### Document
┌──

Wednesday, 25 November 2009

Introducing Dorothy and the South Downs..

Dorothy Gwynne had no idea and certainly no intention that anyone excepting herself, should ever read her diaries. Many diarists have written in the expectation or knowledge that their diaries would be published. Because Dorothy writes as she sees things, about everyone and everything around her, you can be with her in her Victorian childhood, and as she grows, as she views the world around her, as she marvels at the myriad developments through the most remarkable period of social and technological change.

Dorothy was born at Folkington Manor in Sussex on 28th October, 1877, the youngest of the three daughters of James and May Gwynne, and second youngest of their seven surviving children. Her father, however, was no squire 'to the manor born', and, but for the Great Irish Famine, she might well have been born the daughter of a spade-maker in Bushmills, County Antrim.

The family fortunes had been made by James' father, John Gwynne, a chancer journeyman spademaker from Londonderry, who, at the age of twenty-one in 1823, was taken on by William Anderson, the owner of a spade mill in Bushmills, who was only to be rewarded by his journeyman - in traditional Irish fashion - abducting his sixteen year old daughter Agnes that same year, the two escaping on the Belfast-Liverpool packet boat. William, in the manner of Mr. Bennett in Pride and Prejudice, enlisted the help of his brother, Henry, a cotton merchant in Liverpool. Uncle Henry organised the marriage of John and Agnes, and they returned in respectable manner to Bushmills.

William Anderson's sons, being already engaged in other businesses, he handed over the spade mill to John and Agnes. James was the second of their five sons, born in 1832. By the time of the Hungry 'Forties, business was bad enough for John to appropriate a twenty-pound birth gift sent to his youngest son, Henry, by his uncle, to invest in the business, and this coincided withthe start of the Victoria Channel project in Belfast in 1839, which lasted for ten years and enabled the building of large ships at the Harland and Wolff shipyard. John again seized his opportunity, entrepreneur as he was, when the Government ordered public works during the Great Famine and required quantities of spades and agricultural implements for digging of roads and drainage projects.

└──

### Supplied information
┌──

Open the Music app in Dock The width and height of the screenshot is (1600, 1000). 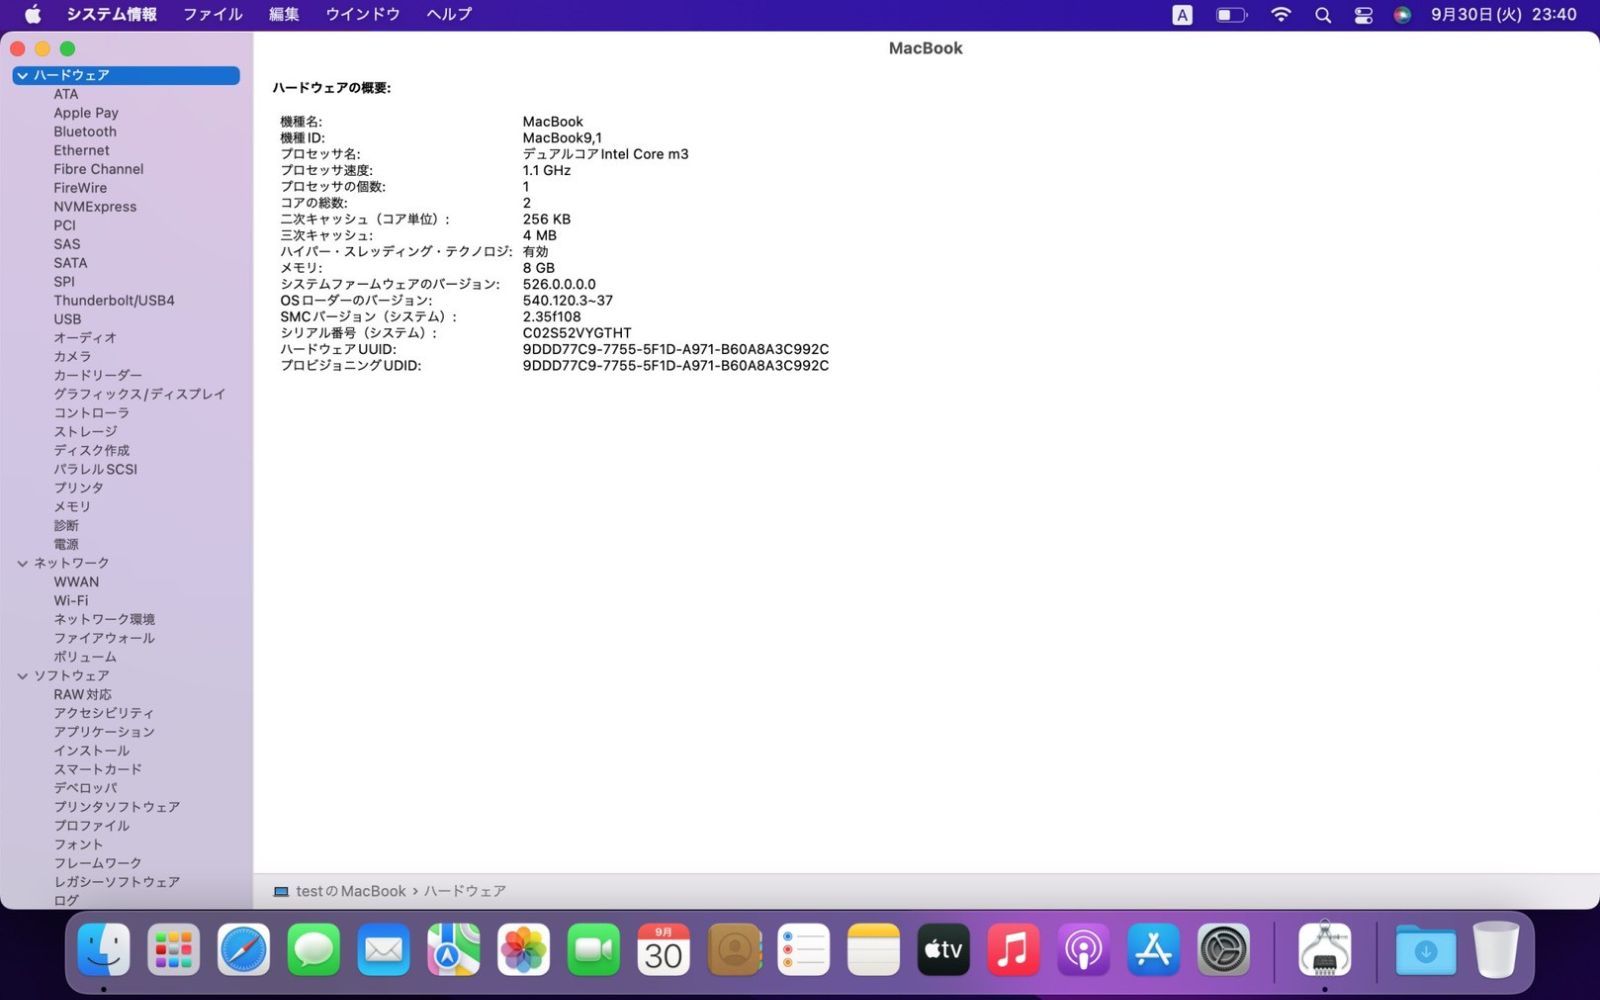coord(1013,950)
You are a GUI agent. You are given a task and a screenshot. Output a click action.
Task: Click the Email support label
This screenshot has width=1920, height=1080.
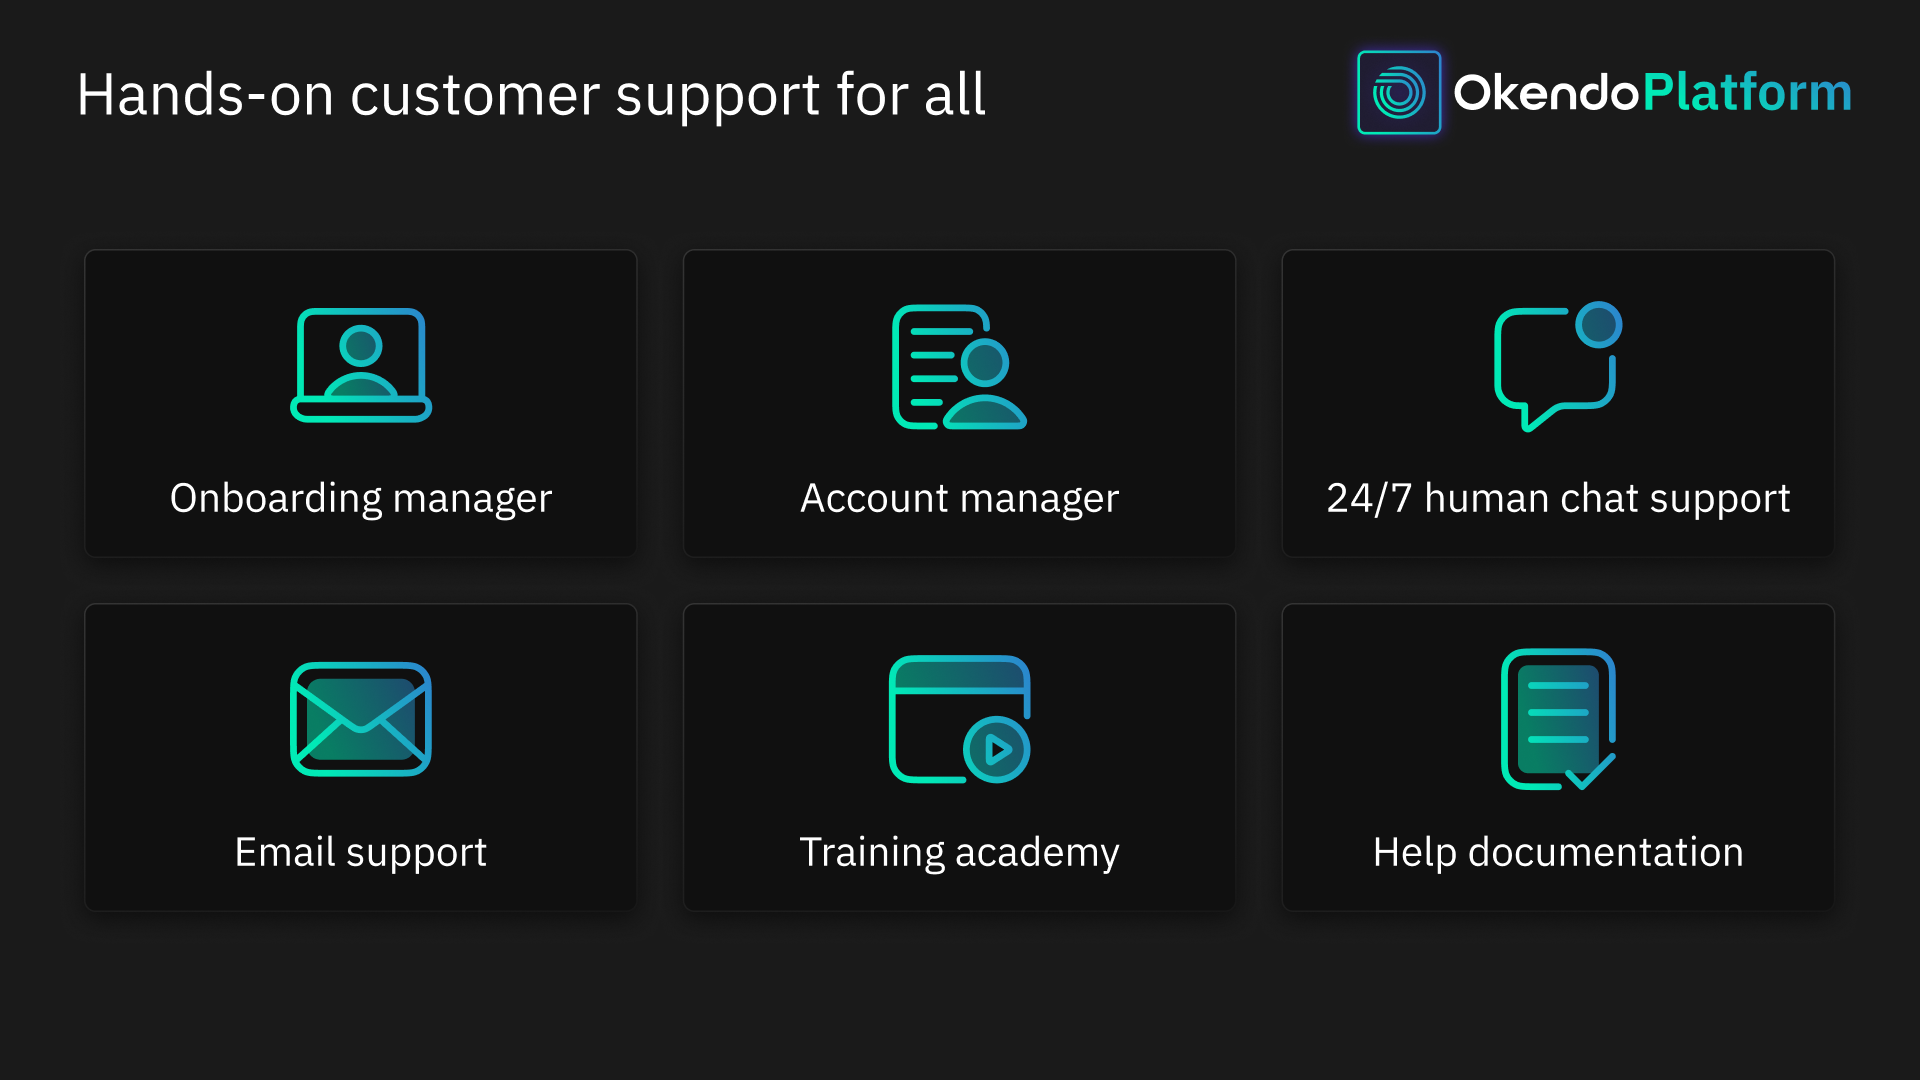361,852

└──

### Directions for this task
Echo the entire post introducing Dorothy Gwynne and her diaries word for word. The records were taken from a different source.

### Answer to the exercise
Wednesday, 25 November 2009

Introducing Dorothy and the South Downs..

Dorothy Gwynne had no idea and certainly no intention that anyone excepting herself, should ever read her diaries. Many diarists have written in the expectation or knowledge that their diaries would be published. Because Dorothy writes as she sees things, about everyone and everything around her, you can be with her in her Victorian childhood, and as she grows, as she views the world around her, as she marvels at the myriad developments through the most remarkable period of social and technological change.

Dorothy was born at Folkington Manor in Sussex on 28th October, 1877, the youngest of the three daughters of James and May Gwynne, and second youngest of their seven surviving children. Her father, however, was no squire 'to the manor born', and, but for the Great Irish Famine, she might well have been born the daughter of a spade-maker in Bushmills, County Antrim.

The family fortunes had been made by James' father, John Gwynne, a chancer journeyman spademaker from Londonderry, who, at the age of twenty-one in 1823, was taken on by William Anderson, the owner of a spade mill in Bushmills, who was only to be rewarded by his journeyman - in traditional Irish fashion - abducting his sixteen year old daughter Agnes that same year, the two escaping on the Belfast-Liverpool packet boat. William, in the manner of Mr. Bennett in Pride and Prejudice, enlisted the help of his brother, Henry, a cotton merchant in Liverpool. Uncle Henry organised the marriage of John and Agnes, and they returned in respectable manner to Bushmills.

William Anderson's sons, being already engaged in other businesses, he handed over the spade mill to John and Agnes. James was the second of their five sons, born in 1832. By the time of the Hungry 'Forties, business was bad enough for John to appropriate a twenty-pound birth gift sent to his youngest son, Henry, by his uncle, to invest in the business, and this coincided withthe start of the Victoria Channel project in Belfast in 1839, which lasted for ten years and enabled the building of large ships at the Harland and Wolff shipyard. John again seized his opportunity, entrepreneur as he was, when the Government ordered public works during the Great Famine and required quantities of spades and agricultural implements for digging of roads and drainage projects.